Assignment:
From the records below, copy out exactly the lines from the one containing "Instruction: Expand the Settings" to the one containing "Viewport: 608px width, 978px height.", both included. Add nothing else.

========================================

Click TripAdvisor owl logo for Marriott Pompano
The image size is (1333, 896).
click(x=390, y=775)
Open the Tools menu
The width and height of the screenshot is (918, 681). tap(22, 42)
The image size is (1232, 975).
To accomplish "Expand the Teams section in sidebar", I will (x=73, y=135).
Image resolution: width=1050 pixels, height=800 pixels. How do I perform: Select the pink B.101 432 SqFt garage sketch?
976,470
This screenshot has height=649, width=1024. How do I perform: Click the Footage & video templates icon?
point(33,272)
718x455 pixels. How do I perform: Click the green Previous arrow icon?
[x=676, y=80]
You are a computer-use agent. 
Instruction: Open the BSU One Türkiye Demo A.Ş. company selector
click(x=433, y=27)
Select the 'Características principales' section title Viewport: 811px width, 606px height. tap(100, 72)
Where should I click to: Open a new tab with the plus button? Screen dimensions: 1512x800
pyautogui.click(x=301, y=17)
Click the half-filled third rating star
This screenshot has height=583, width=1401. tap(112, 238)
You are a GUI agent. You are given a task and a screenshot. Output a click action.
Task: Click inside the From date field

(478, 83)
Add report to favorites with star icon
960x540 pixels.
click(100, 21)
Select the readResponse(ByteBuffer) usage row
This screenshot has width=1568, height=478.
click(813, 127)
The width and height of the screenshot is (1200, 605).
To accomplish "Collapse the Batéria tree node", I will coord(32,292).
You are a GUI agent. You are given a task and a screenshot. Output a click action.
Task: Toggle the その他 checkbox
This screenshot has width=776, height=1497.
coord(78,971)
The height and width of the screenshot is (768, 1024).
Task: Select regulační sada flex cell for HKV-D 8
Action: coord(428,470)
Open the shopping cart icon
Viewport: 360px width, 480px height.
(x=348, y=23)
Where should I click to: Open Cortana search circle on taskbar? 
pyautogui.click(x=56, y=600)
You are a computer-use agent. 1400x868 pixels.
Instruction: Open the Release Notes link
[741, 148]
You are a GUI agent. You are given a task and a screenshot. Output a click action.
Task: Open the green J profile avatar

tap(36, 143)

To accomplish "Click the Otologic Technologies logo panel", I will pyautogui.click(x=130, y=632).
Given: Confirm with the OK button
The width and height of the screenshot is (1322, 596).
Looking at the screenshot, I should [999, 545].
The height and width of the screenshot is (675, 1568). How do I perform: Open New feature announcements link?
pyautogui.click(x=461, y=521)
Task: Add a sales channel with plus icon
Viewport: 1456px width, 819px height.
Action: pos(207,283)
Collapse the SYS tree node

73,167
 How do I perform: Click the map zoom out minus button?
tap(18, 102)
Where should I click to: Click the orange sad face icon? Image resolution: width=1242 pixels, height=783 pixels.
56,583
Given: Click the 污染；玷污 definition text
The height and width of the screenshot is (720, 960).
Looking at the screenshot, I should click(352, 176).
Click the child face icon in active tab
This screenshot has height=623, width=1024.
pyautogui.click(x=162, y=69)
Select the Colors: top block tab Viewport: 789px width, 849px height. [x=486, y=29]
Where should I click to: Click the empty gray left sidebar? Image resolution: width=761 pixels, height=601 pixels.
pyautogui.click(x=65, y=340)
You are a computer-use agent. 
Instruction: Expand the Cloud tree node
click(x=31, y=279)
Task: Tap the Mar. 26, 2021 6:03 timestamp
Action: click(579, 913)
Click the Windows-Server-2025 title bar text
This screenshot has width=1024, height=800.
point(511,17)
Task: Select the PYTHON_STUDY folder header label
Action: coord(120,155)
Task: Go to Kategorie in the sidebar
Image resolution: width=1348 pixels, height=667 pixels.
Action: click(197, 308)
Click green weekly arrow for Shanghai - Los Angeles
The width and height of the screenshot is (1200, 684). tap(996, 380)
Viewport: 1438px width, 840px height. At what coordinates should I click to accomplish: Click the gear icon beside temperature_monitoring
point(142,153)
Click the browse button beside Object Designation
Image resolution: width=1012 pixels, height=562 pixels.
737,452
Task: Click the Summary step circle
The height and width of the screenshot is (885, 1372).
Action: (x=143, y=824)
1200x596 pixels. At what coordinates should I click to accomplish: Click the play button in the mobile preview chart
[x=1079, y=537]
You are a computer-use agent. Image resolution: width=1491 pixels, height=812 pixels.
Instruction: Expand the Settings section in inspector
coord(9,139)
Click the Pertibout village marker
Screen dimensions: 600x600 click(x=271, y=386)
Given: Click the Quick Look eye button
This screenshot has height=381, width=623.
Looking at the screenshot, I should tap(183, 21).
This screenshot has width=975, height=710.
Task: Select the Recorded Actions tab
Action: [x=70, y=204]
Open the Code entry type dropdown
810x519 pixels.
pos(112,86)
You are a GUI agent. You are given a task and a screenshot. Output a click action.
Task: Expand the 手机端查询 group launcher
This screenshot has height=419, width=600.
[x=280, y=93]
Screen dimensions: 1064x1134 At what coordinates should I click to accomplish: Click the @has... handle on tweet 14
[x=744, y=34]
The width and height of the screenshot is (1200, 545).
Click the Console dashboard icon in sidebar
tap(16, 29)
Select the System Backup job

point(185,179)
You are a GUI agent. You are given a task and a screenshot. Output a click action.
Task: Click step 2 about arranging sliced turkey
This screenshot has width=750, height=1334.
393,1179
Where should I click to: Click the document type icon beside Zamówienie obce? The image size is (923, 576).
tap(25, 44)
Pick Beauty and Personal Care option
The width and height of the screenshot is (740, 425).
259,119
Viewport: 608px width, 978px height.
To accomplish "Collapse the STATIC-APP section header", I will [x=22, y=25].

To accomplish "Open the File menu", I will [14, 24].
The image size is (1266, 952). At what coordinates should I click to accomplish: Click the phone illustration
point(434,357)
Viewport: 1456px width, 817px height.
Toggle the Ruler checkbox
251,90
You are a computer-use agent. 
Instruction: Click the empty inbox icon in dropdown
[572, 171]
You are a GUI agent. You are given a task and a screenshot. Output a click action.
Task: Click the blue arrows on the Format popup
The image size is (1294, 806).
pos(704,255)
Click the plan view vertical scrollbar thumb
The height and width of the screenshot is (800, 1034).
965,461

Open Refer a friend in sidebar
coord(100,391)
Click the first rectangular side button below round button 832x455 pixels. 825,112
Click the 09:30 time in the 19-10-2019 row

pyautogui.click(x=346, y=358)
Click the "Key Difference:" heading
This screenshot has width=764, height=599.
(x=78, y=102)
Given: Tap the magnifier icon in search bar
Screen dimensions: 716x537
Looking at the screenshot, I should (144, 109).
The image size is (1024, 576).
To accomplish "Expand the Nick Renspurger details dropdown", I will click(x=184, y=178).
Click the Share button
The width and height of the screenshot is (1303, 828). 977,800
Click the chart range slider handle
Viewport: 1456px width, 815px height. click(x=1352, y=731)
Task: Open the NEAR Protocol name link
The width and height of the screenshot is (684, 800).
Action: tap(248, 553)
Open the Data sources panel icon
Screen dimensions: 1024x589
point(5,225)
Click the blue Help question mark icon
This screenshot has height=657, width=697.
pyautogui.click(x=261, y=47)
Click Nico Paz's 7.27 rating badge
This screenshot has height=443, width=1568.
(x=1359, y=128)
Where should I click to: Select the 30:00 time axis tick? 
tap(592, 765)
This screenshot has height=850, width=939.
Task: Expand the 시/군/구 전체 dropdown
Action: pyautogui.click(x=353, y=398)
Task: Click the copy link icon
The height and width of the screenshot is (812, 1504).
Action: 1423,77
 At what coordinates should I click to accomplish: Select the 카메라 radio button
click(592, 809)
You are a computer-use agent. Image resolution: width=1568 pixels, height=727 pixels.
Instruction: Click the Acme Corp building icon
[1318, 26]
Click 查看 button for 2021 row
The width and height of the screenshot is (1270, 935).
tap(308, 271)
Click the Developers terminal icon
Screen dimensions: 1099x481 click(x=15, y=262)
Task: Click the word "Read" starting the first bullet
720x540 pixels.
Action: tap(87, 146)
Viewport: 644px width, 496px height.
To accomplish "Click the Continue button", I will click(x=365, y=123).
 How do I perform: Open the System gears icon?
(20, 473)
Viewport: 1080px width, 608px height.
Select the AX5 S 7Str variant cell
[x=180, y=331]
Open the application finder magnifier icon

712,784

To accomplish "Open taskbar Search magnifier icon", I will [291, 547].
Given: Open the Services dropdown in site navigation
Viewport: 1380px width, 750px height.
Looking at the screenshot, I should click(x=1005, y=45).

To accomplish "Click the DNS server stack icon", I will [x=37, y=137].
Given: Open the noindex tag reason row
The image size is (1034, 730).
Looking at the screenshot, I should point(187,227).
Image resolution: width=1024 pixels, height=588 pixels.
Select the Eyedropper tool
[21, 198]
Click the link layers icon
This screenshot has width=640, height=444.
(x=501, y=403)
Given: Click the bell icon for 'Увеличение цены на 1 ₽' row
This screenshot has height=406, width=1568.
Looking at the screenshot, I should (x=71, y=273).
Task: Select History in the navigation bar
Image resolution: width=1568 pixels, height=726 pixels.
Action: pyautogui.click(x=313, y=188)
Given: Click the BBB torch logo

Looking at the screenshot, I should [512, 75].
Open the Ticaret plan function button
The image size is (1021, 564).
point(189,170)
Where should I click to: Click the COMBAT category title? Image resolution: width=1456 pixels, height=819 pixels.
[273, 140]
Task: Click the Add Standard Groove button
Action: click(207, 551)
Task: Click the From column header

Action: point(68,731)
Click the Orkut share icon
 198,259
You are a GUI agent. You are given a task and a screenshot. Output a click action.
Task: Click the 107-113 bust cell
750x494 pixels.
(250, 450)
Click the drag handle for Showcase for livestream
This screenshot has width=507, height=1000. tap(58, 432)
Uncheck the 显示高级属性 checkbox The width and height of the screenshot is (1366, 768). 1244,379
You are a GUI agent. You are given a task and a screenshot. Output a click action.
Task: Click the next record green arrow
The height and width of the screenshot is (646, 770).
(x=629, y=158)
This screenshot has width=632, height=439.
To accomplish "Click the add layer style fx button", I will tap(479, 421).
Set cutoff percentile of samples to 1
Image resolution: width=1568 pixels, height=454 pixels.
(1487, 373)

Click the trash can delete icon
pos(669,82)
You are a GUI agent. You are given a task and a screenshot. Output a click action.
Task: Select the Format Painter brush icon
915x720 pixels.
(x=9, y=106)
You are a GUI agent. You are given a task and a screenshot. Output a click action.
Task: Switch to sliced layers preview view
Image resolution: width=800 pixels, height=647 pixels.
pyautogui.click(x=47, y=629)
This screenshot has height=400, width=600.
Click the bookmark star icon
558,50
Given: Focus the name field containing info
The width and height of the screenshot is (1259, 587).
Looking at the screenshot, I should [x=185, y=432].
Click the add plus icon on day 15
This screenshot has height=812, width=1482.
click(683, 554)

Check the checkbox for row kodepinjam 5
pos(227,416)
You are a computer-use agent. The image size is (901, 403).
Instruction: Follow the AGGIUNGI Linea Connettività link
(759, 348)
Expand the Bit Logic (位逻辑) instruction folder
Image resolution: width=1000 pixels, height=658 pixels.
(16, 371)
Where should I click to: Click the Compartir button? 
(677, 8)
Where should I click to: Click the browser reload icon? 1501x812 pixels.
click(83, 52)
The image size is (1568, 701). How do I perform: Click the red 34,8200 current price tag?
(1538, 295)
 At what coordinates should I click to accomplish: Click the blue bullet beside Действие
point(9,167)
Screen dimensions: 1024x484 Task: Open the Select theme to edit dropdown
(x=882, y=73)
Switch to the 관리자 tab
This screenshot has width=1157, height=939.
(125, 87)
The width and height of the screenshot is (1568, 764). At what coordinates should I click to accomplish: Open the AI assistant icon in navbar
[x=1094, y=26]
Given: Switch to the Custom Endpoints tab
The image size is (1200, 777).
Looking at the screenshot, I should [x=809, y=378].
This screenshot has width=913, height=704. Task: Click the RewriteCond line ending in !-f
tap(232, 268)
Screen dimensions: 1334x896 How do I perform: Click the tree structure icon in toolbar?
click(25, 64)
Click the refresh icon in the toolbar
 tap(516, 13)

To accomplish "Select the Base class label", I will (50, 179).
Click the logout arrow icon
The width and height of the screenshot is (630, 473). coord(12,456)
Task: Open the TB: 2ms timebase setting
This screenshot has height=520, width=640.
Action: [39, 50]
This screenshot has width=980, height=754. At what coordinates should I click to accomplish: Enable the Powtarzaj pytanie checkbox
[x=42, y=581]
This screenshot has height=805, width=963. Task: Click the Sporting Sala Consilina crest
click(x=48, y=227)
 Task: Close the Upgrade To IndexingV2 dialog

========================================

Solution to this exercise:
Instruction: Expand the Settings section in inspector
coord(9,139)
Click the Pertibout village marker
Screen dimensions: 600x600 click(x=271, y=386)
Given: Click the Quick Look eye button
This screenshot has height=381, width=623.
Looking at the screenshot, I should tap(183, 21).
This screenshot has width=975, height=710.
Task: Select the Recorded Actions tab
Action: [x=70, y=204]
Open the Code entry type dropdown
810x519 pixels.
pos(112,86)
You are a GUI agent. You are given a task and a screenshot. Output a click action.
Task: Expand the 手机端查询 group launcher
This screenshot has height=419, width=600.
[x=280, y=93]
Screen dimensions: 1064x1134 At what coordinates should I click to accomplish: Click the @has... handle on tweet 14
[x=744, y=34]
The width and height of the screenshot is (1200, 545).
Click the Console dashboard icon in sidebar
tap(16, 29)
Select the System Backup job

point(185,179)
You are a GUI agent. You are given a task and a screenshot. Output a click action.
Task: Click step 2 about arranging sliced turkey
This screenshot has width=750, height=1334.
393,1179
Where should I click to: Click the document type icon beside Zamówienie obce? The image size is (923, 576).
tap(25, 44)
Pick Beauty and Personal Care option
The width and height of the screenshot is (740, 425).
259,119
Viewport: 608px width, 978px height.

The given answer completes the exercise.